▶ **PROBLEM TO WORK ON**
Copy the rows word for word, starting at the first one and ending at the line that contains "Action: [x=1195, y=62]".

▶ **DATA ENTRIES**
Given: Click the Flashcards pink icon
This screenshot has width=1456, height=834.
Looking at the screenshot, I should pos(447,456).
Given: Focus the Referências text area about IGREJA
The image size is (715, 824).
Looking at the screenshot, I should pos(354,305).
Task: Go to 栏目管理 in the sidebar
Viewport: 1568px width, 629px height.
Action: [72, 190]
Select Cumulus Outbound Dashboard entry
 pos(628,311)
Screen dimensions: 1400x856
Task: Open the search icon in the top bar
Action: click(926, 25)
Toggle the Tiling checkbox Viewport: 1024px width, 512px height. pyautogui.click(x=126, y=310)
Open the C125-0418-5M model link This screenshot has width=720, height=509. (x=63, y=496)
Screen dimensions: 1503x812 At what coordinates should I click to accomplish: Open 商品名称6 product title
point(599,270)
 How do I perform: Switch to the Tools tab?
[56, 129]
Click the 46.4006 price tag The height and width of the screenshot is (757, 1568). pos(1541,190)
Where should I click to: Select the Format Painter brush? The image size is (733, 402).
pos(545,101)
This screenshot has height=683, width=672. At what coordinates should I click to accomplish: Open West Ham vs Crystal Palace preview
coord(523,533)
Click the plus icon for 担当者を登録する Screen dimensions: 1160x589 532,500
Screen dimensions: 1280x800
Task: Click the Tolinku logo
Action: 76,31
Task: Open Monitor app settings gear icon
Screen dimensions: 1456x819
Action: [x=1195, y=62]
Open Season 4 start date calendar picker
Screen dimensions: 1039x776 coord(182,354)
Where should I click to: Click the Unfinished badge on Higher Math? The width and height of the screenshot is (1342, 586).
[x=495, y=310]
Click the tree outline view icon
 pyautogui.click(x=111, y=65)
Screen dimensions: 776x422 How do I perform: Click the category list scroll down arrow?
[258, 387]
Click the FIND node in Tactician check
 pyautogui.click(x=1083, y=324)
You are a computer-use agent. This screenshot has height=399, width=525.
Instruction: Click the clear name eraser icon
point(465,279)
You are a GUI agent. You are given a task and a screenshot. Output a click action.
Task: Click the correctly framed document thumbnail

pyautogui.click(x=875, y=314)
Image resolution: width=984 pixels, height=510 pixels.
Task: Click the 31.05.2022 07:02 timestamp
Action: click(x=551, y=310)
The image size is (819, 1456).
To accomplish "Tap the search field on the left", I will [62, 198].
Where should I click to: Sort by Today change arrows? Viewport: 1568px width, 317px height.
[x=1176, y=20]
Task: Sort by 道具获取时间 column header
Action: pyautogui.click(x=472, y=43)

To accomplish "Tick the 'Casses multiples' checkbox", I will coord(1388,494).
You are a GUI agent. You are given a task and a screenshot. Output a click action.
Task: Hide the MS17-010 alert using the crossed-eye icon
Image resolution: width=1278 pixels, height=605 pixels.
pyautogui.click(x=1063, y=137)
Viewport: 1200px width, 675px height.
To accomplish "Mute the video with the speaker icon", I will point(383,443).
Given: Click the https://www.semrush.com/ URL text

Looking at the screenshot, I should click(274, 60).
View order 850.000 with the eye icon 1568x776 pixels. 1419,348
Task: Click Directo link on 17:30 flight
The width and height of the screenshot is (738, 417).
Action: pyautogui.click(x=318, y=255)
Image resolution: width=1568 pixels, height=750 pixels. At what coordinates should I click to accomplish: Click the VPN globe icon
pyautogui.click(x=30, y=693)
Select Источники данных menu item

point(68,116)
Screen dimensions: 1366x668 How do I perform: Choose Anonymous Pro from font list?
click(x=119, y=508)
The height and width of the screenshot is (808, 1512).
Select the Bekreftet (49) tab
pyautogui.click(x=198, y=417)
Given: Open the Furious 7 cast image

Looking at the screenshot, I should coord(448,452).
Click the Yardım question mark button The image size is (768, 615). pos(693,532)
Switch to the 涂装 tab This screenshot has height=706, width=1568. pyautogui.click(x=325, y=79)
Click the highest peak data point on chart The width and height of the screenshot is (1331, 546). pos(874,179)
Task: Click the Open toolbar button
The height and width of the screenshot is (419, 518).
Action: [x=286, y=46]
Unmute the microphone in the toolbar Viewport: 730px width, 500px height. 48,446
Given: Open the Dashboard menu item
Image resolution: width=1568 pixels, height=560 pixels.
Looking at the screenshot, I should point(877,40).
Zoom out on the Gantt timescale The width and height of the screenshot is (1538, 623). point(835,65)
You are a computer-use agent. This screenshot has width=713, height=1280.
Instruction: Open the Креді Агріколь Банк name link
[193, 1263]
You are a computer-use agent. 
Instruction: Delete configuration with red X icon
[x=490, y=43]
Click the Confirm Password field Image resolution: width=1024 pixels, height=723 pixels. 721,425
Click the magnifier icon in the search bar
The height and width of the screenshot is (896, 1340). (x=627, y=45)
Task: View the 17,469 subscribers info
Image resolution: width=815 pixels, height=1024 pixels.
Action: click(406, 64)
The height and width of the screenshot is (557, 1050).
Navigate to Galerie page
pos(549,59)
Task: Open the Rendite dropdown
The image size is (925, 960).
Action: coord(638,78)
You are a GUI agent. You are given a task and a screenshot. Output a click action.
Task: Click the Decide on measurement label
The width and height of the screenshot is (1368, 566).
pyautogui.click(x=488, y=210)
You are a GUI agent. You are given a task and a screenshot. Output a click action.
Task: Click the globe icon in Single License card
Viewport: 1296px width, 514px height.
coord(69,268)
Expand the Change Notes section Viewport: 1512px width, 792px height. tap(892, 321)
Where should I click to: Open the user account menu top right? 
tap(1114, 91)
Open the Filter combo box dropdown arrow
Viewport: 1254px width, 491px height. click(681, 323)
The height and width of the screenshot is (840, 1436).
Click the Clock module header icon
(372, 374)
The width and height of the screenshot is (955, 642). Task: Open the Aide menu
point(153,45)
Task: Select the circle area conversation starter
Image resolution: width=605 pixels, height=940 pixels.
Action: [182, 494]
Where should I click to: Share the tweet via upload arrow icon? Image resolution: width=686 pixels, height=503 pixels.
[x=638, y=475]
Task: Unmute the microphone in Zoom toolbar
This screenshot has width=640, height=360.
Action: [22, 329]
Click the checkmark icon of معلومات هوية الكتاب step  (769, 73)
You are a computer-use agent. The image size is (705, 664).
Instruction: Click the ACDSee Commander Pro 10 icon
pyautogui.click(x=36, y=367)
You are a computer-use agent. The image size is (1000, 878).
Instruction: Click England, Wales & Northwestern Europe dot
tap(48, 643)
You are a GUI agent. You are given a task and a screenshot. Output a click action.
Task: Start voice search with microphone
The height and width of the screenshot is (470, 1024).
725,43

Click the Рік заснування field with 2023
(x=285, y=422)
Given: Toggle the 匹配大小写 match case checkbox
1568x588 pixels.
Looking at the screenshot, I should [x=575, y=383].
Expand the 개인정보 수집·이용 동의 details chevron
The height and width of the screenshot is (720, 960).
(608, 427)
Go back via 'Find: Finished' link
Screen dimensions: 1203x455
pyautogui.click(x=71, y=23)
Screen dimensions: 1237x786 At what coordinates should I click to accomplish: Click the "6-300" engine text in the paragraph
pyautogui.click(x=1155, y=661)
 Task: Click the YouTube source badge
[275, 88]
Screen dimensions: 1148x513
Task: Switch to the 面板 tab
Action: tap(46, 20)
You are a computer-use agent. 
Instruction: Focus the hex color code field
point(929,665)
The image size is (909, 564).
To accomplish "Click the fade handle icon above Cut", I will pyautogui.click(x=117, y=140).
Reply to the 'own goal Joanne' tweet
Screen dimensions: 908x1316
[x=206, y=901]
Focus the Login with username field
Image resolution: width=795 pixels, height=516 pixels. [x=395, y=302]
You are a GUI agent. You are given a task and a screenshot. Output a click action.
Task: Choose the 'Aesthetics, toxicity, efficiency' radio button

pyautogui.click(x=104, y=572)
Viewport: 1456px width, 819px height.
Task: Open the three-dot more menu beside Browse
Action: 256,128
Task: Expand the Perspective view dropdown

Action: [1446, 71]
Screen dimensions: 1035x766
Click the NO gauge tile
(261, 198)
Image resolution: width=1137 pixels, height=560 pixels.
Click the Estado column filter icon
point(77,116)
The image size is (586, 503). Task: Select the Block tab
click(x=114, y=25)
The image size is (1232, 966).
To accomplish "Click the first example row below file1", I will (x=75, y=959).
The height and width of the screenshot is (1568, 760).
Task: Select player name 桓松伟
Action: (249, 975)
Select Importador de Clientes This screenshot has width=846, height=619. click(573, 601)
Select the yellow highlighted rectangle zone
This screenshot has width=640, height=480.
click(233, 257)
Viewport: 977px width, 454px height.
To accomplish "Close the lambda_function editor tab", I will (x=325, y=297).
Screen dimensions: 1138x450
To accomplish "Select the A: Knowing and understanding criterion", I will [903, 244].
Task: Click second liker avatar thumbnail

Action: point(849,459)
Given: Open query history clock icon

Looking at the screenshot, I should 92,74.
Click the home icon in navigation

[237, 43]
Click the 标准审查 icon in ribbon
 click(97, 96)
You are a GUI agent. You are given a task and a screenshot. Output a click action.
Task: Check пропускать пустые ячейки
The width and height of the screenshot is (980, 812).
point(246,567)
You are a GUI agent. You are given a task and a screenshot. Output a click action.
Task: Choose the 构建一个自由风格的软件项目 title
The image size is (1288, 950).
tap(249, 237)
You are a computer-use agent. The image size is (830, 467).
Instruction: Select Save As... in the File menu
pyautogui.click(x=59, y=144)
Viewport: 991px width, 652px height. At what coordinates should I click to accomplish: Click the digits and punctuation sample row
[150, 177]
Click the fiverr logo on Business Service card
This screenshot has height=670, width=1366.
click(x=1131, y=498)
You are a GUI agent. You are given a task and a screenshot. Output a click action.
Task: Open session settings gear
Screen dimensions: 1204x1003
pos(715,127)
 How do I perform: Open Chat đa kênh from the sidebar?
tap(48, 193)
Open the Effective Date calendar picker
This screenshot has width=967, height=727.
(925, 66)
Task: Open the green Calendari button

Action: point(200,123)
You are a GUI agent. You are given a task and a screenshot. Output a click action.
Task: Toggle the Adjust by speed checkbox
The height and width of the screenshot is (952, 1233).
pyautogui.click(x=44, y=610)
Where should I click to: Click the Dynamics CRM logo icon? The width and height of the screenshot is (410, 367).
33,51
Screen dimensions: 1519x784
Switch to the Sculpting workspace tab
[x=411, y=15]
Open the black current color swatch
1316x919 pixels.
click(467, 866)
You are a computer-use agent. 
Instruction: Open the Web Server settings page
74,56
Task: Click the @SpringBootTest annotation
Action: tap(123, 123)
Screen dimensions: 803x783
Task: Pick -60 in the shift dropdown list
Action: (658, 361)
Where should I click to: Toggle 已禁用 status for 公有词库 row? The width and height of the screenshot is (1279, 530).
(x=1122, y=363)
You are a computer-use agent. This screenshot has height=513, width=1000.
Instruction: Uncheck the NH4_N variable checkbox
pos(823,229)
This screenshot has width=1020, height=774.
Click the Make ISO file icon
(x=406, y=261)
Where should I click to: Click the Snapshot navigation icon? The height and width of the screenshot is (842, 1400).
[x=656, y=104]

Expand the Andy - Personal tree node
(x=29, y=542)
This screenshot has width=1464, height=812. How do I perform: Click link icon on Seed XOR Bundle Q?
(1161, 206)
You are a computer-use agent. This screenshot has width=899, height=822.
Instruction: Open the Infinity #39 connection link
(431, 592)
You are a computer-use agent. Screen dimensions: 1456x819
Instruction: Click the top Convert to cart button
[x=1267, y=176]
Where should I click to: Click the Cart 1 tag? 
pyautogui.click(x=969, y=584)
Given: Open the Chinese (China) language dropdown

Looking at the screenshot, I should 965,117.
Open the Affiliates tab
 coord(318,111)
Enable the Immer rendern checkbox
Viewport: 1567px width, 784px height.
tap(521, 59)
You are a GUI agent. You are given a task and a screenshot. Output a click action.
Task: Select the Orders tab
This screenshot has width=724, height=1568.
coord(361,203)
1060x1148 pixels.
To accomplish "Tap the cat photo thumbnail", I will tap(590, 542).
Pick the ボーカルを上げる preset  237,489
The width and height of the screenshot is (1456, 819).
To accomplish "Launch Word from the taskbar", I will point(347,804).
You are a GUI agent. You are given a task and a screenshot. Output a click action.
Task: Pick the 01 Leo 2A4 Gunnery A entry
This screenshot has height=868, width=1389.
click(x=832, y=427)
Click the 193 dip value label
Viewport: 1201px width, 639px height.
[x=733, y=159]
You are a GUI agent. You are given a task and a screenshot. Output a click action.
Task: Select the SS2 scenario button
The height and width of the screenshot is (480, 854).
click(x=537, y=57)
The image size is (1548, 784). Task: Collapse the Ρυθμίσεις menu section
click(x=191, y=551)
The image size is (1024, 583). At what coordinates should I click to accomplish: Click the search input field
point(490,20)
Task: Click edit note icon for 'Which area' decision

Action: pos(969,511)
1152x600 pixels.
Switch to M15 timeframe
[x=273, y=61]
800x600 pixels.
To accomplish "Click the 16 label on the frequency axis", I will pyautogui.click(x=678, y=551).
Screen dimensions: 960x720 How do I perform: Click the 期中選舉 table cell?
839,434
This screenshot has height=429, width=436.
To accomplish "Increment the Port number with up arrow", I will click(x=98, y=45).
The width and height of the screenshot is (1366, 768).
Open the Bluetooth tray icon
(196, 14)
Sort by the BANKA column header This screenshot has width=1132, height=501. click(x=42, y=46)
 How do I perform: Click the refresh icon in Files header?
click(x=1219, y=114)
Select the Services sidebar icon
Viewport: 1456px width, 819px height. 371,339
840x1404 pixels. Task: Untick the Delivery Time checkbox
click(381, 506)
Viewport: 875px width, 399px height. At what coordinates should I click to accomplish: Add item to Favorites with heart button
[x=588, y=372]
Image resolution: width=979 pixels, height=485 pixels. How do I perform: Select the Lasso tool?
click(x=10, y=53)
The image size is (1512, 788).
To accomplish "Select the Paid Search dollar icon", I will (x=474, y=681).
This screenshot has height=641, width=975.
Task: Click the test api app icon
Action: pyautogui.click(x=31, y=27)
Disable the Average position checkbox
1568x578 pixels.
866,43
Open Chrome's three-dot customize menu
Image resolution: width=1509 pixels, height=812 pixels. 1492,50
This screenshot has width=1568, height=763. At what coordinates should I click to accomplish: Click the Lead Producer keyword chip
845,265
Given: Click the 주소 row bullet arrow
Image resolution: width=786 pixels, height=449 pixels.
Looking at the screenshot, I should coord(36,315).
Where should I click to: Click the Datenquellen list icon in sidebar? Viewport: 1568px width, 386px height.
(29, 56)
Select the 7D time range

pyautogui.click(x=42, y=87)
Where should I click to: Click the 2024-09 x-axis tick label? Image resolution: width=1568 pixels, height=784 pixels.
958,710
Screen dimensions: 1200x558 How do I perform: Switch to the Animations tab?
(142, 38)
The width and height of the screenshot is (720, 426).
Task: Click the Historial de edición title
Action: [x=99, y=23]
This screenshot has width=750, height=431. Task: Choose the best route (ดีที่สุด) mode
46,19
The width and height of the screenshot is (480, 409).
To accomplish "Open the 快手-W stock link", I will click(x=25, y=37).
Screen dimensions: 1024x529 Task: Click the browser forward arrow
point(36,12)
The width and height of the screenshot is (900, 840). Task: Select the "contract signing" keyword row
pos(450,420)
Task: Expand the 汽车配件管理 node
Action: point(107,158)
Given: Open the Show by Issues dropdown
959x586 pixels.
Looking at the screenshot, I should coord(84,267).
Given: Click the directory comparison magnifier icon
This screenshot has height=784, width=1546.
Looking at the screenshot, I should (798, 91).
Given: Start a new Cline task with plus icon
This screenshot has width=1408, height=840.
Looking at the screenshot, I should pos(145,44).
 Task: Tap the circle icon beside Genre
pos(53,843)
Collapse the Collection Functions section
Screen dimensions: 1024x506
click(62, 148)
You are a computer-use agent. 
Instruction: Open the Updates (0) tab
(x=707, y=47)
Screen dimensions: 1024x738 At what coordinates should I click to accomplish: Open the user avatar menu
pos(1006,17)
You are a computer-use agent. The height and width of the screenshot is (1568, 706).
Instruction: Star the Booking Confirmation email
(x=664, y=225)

▶ **SOLUTION FOR THIS EXERCISE**
Given: Click the Flashcards pink icon
This screenshot has width=1456, height=834.
Looking at the screenshot, I should pos(447,456).
Given: Focus the Referências text area about IGREJA
The image size is (715, 824).
Looking at the screenshot, I should pos(354,305).
Task: Go to 栏目管理 in the sidebar
Viewport: 1568px width, 629px height.
Action: [72, 190]
Select Cumulus Outbound Dashboard entry
 pos(628,311)
Screen dimensions: 1400x856
Task: Open the search icon in the top bar
Action: click(926, 25)
Toggle the Tiling checkbox Viewport: 1024px width, 512px height. pyautogui.click(x=126, y=310)
Open the C125-0418-5M model link This screenshot has width=720, height=509. (x=63, y=496)
Screen dimensions: 1503x812 At what coordinates should I click to accomplish: Open 商品名称6 product title
point(599,270)
 How do I perform: Switch to the Tools tab?
[56, 129]
Click the 46.4006 price tag The height and width of the screenshot is (757, 1568). pos(1541,190)
Where should I click to: Select the Format Painter brush? The image size is (733, 402).
pos(545,101)
This screenshot has height=683, width=672. At what coordinates should I click to accomplish: Open West Ham vs Crystal Palace preview
coord(523,533)
Click the plus icon for 担当者を登録する Screen dimensions: 1160x589 532,500
Screen dimensions: 1280x800
Task: Click the Tolinku logo
Action: 76,31
Task: Open Monitor app settings gear icon
Screen dimensions: 1456x819
Action: [x=1195, y=62]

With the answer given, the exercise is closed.